(转)Illustrated: Efficient Neural Architecture Search ---Guide on macro and micro search strategies in ENAS
Illustrated: Efficient Neural Architecture Search
--- Guide on macro and micro search strategies in ENAS
2019-03-27 09:41:07
This blog is copied from: https://towardsdatascience.com/illustrated-efficient-neural-architecture-search-5f7387f9fb6
Designing neural networks for various tasks like image classification and natural language understanding often requires significant architecture engineering and expertise. Enter Neural Architecture Search (NAS), a task to automate the manual process of designing neural networks. NAS owes its growing research interest to the increasing prominence of deep learning models of late.
There are many ways to search for or discover neural architectures. Over the past couple of years, the community has seen different search methods proposed including:
- Reinforcement learning
Neural Architecture Search with Reinforcement Learning (Zoph and Le, 2016)
NASNet (Zoph et al., 2017)
ENAS (Pham et al., 2018) - Evolutionary algorithm
Hierarchical Evo (Liu et al., 2017)
AmoebaNet (Real et al., 2018) - Sequential model-based optimisation (SMBO)
PNAS (Liu et al., 2017) - Bayesian optimisation
Auto-Keras (Jin et al., 2018)
NASBOT (Kandasamy et al. 2018) - Gradient-based optimisation
SNAS (Xie et al., 2018)
DARTS (Liu et al., 2018)
In this post, we will look at Efficient Neural Architecture Search (ENAS)which employs reinforcement learning to build convolutional neural networks (CNNs) and recurrent neural networks (RNNs).

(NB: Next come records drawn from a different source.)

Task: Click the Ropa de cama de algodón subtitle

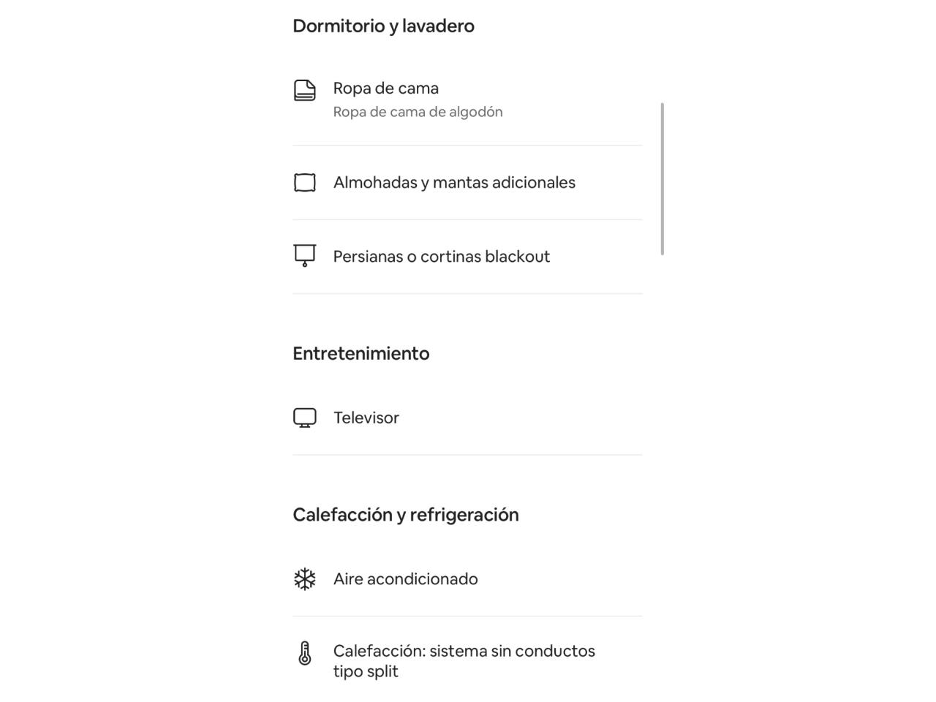Action: (418, 112)
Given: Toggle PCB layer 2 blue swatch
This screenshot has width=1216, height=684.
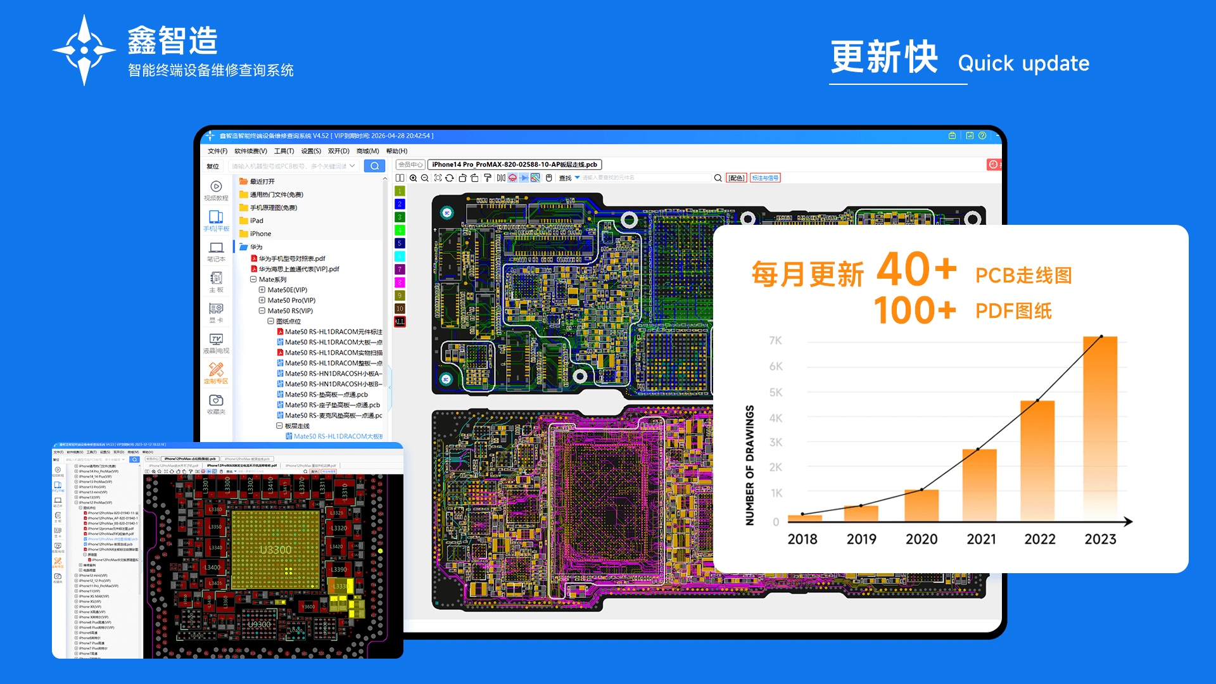Looking at the screenshot, I should [x=400, y=204].
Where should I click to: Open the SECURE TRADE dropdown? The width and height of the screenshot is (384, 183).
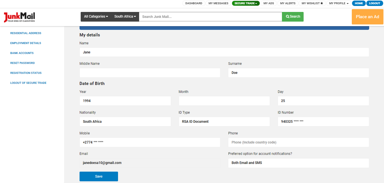(x=245, y=3)
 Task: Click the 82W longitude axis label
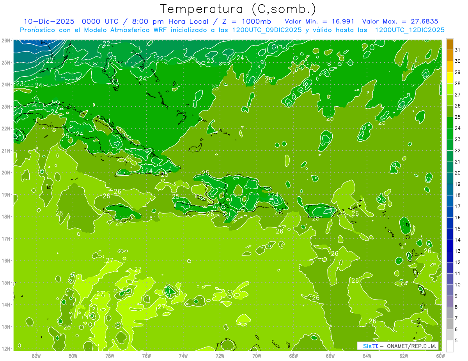(x=36, y=356)
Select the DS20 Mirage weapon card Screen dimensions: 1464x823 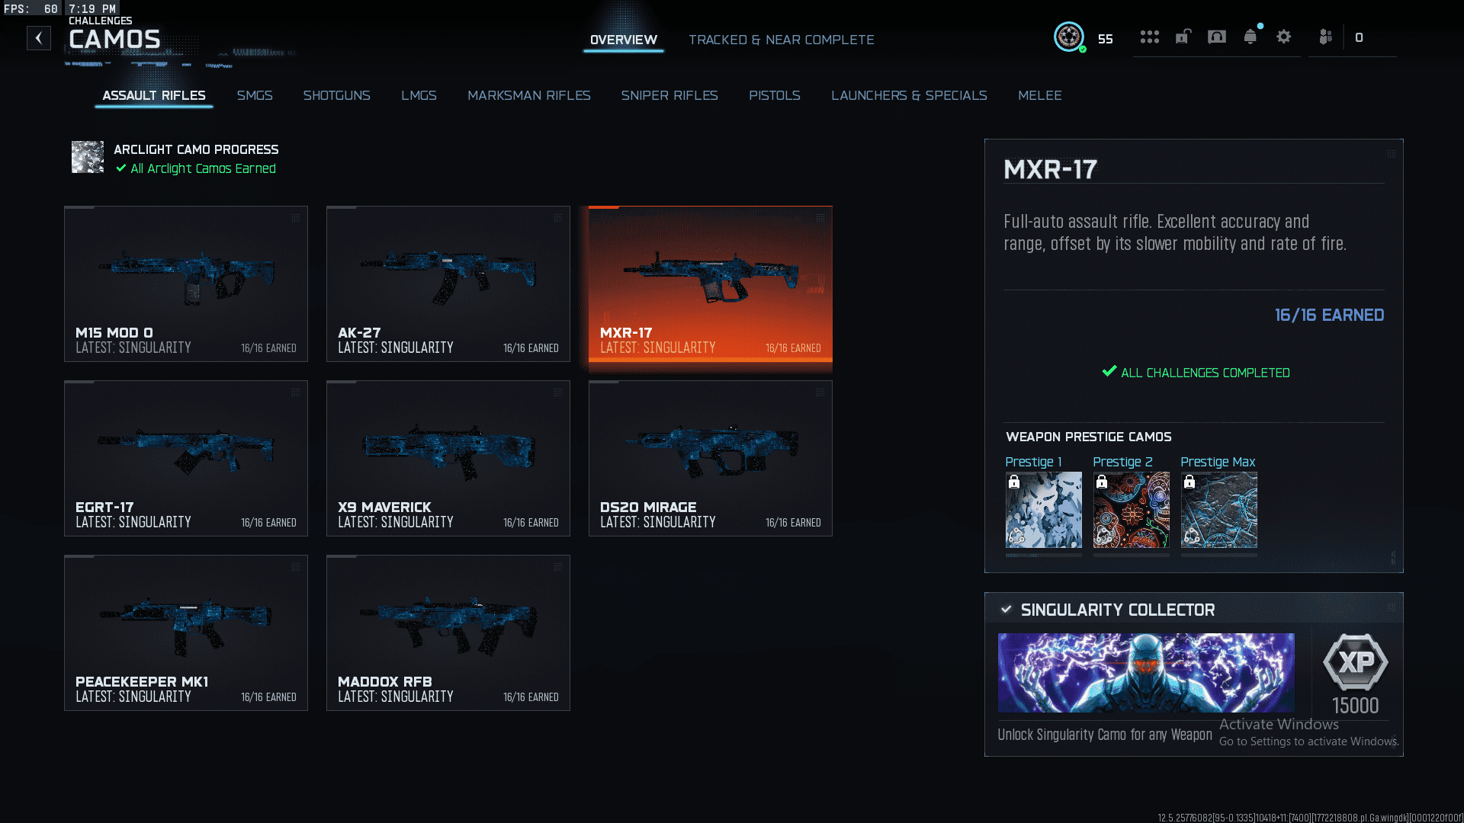(x=711, y=458)
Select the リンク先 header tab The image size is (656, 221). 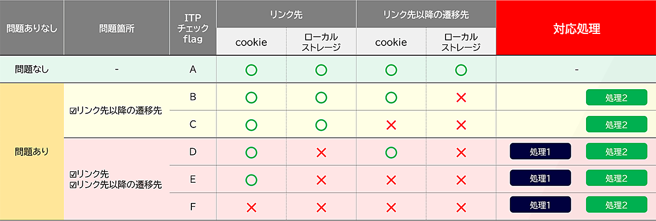286,13
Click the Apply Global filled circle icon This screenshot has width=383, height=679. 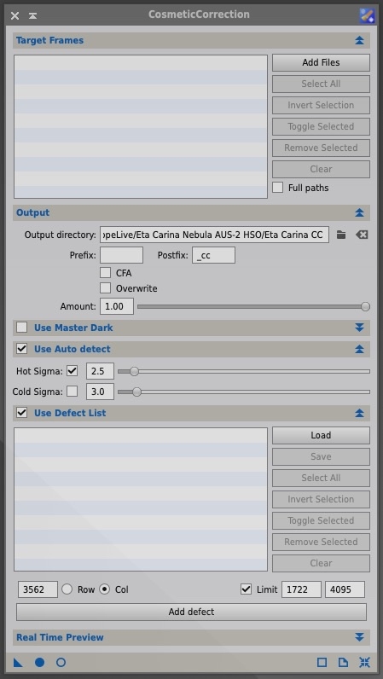(40, 662)
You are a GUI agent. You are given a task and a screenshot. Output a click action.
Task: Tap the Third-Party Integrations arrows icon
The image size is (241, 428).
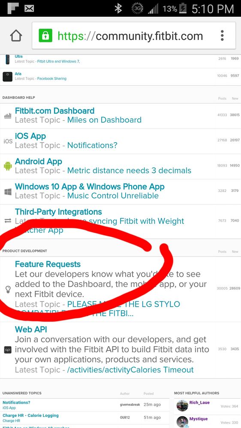8,221
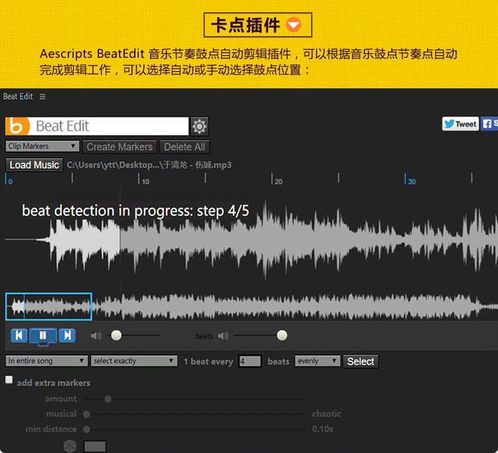Click the beats volume slider handle
The image size is (498, 453).
point(282,335)
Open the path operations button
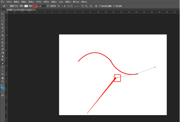Image resolution: width=180 pixels, height=122 pixels. pos(83,6)
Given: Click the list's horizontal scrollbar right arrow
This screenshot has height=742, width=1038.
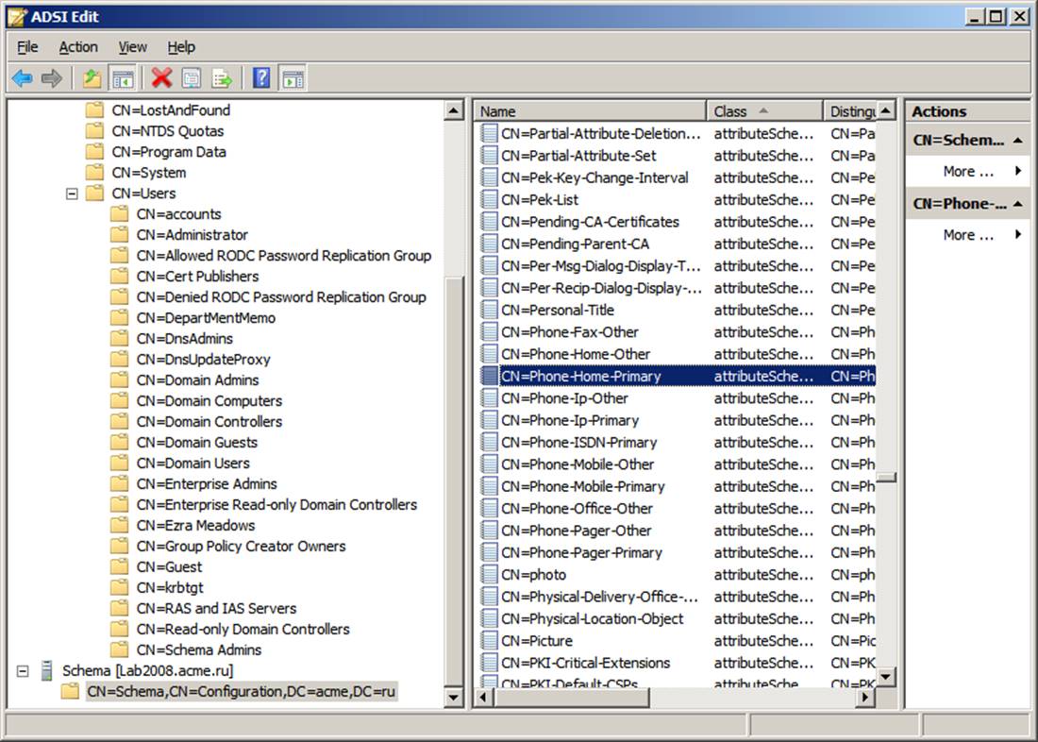Looking at the screenshot, I should pos(865,698).
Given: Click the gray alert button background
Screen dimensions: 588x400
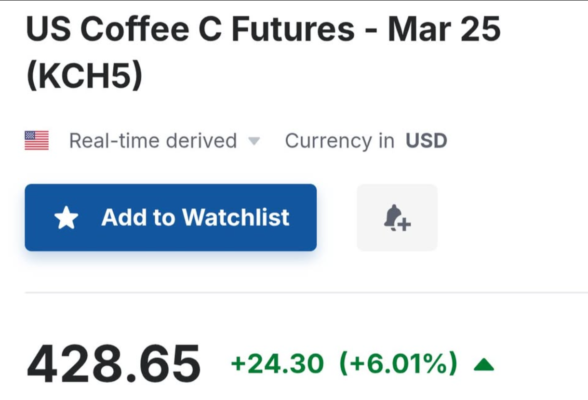Looking at the screenshot, I should pos(397,217).
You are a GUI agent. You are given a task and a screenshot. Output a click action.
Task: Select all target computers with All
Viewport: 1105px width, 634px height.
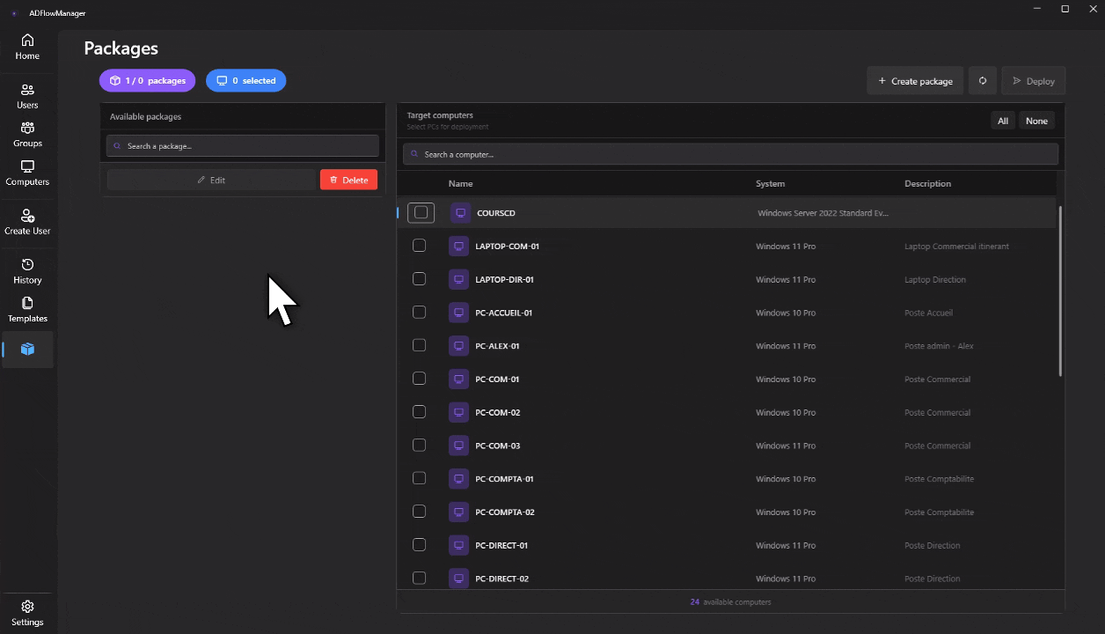[1002, 121]
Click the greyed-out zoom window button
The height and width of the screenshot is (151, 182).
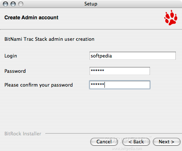[x=21, y=4]
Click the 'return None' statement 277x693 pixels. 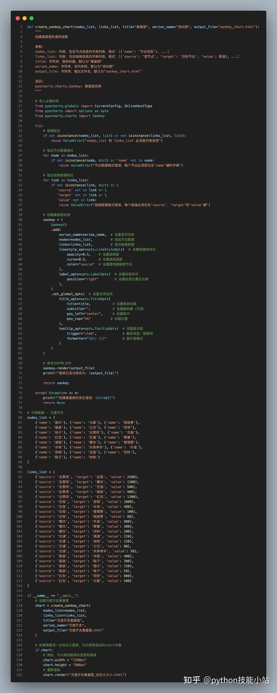(54, 403)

The authors (Hieu Pham, Melody Guan, Barret Zoph, Quoc V. Le, and Jeff Dean) proposed a predefined neural network to generate new neural networks guided by a reinforcement learning framework using macro and micro search. That’s right – a neural network building another neural network.
The purpose of this article is to provide the readers a tutorial on how the macro and micro search strategies lead to generating neural networks. While the illustrations and animations serve to guide the readers, the sequence of animations do not necessarily reflect the flow of operations (due to vectorisation etc.).
We shall narrow the scope of this tutorial to neural architecture search for CNNs in an image classification task. This article assumes that the reader is familiar with the basics of RNNs, CNNs, and reinforcement learning. Familiarity with deep learning concepts like transfer learning and skip/residual connections will greatly help as they are heavily used in the architecture search. It is not required to have read the paper, but it would speed up your understanding.
Contents
0. Overview
1. Search Strategy
1.1. Macro Search
1.2. Micro Search
2. Notes
3. Summary
4. Implementations
5. References
0. Overview
In ENAS, there are 2 types of neural networks involved:
- Controller – a predefined RNN, which is a long short-term memory (LSTM) cell
- Child model – the desired CNN for image classification
Like most other NAS algorithms, the ENAS involves 3 concepts:
- Search space — all the different possible architectures or child models that can possibly be generated
- Search strategy — a method to generate these architectures or child models
- Performance evaluation — a method to measure the effectiveness of the generated child models
Let’s see how these five ideas form the ENAS story.
The controller controls or directs the building of the child model’s architecture by “generating a set of instructions” (or, more rigorously, making decisions or sampling decisions) using a certain search strategy. These decisions are things like what types of operations (convolutions, pooling etc.) to perform at a particular layer of the child model. Using these decisions, a child model is built. A generated child model is one of the many possible child models that can be built in the search space.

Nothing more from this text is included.